> **WHAT IS NEEDED**:
Each line, starting at the one with "Instruction: Click the" and running to the end of the data below, is to be set down again exactly, both ends included; leave pictures out.
= = = =
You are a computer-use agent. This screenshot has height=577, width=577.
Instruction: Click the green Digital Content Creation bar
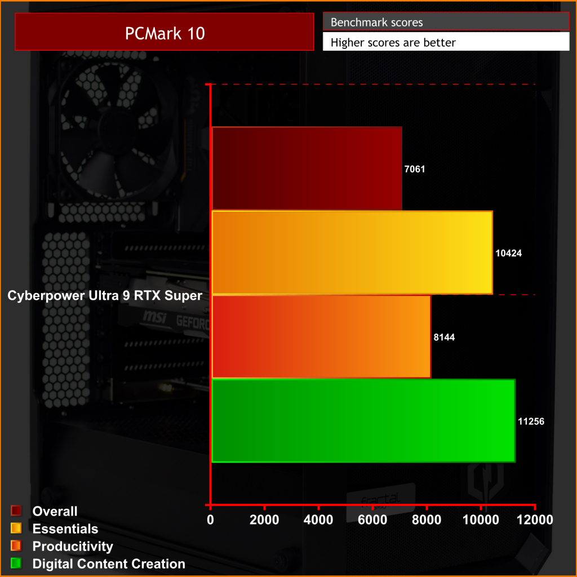click(x=363, y=420)
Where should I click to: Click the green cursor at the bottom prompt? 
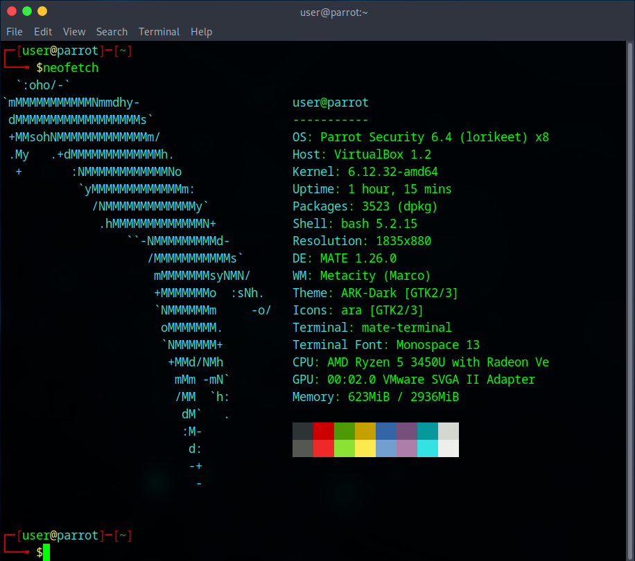[46, 552]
= = = =
> **FINISHED EXERCISE**:
Instruction: Click the green Digital Content Creation bar
click(x=363, y=420)
Where should I click to: Click the green cursor at the bottom prompt? 
[46, 552]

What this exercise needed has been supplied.